Review date: Jan. 15, 2003

Mechanical Atmospheres


This collaboration between I-Sound and DJ Scud isn't easy to describe, as is often the case with recordings on the abstract side of things. Coming together after years of individual accomplishments in the areas of producing, performing, and DJing, they put together Wasteland from two sessions divided between New York and London.

This is best described as a claustrophobic record: downtempo beats, dark atmospheres, rhythms that sound like they're stretched, and sounds pulled apart like taffy. The music nicely alternates interludes of sparse murmuring sounds and stuttering static with collections of uncluttered beats. "Less Blue" blends minimalist, heavy beats with shimmering mechanical sounds, creating a noirish feeling of being closed in, surrounded. "Machinfest" is appropriately named; it functions like pumping pistons while static crawls across the speakers and curtains of electronic interference run rampant.

Some tracks are remarkably minimal. "Lent" is based on a slow, simple beat that's practically not there – and sometimes in fact it actually isn't there – while synthetic noises hiss and sizzle in and around. The track could be the soundtrack to a film of someone limping with painful slowness through the back alleys of lower Manhattan.

Mechanically-related adjectives come to mind very easily while listening to this album, with its ponderous beats and electronic audio manipulations. The rhythms seem to chug along with a machine-like purposefulness, such as "classic case," which mutters and clanks with a solid, slow rhythm amidst mysterious artificial sounds, until partway through bell-like sounds worm their way in during a quiet break. Then denser beats start up as the bells transform into clattering metallic tinkling.

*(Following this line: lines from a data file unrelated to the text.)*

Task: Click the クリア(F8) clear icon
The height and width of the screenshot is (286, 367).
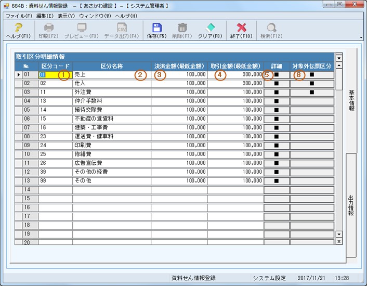Action: click(x=210, y=28)
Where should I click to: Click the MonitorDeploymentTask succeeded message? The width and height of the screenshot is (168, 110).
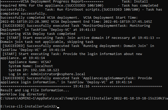coord(75,28)
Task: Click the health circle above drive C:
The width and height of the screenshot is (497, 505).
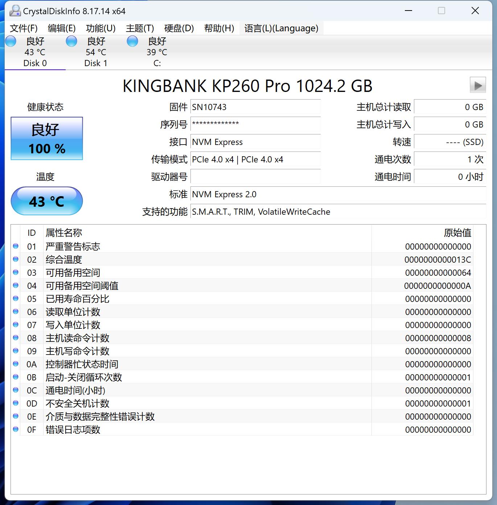Action: point(132,41)
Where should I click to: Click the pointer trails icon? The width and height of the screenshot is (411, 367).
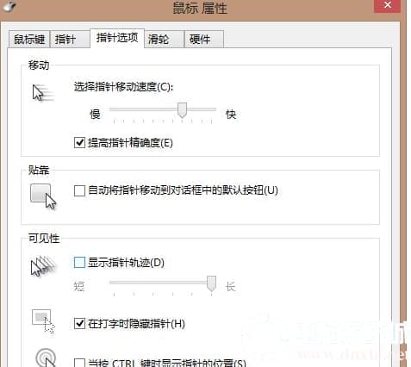44,266
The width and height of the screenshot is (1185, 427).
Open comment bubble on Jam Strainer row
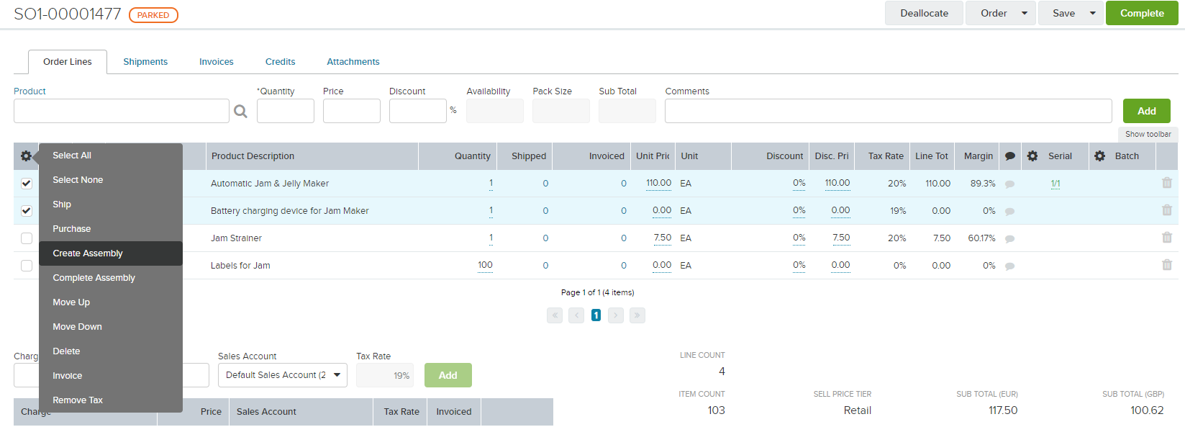[x=1009, y=239]
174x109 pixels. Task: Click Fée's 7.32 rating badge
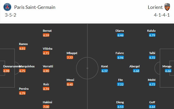120,85
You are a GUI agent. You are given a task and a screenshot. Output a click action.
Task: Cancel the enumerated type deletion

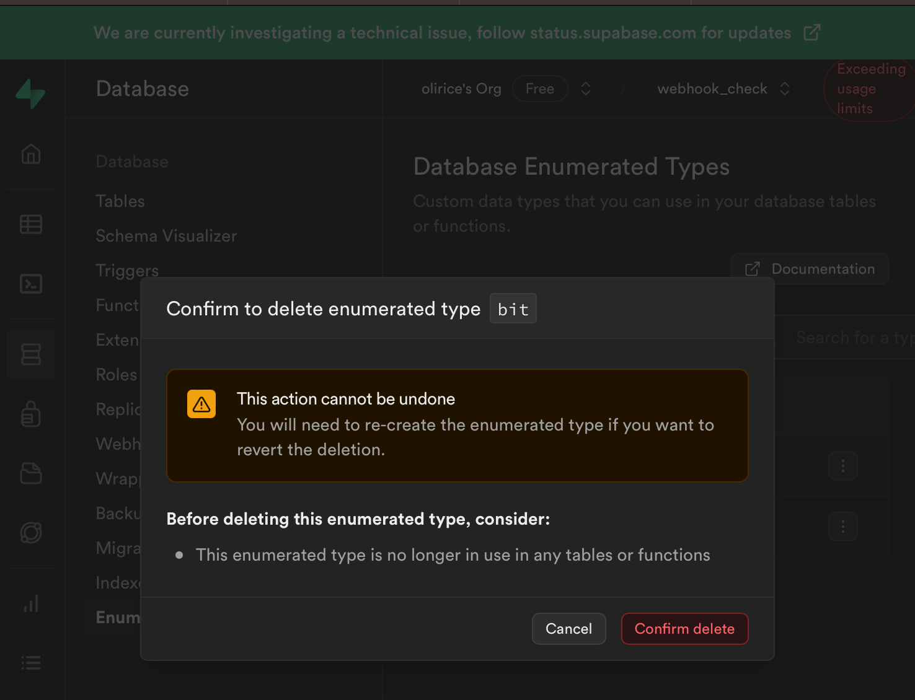click(x=568, y=628)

"Lungfuls of Air," though, is atypical. It begins with a delicate melody that sounds only vaguely like guitar – who knows if it really is – over a slow snare beat. Shortly, the melody is nearly chased away by hissing, chittering sounds, almost like the machines are scaring away the guitar-based music.

In general Wasteland sticks with a fairly consistent modus operandi here. The rhythms are mostly kept very subdued, the tempos on the slow side with only a few exceptions. The beats tend to come and go, with stressed electronic sounds providing the textural component. Only rarely do melodic elements appear. It's an interesting album, but 45 minutes of this approach goes a long way. The beats and atmosphere seem suited for late-night listening, but the harshness of the additional sounds puts things on edge a bit more than many people might want in that context. I'm not entirely sure where this would fit into most people's listening schemes, but Amen Fire deserves a place somewhere.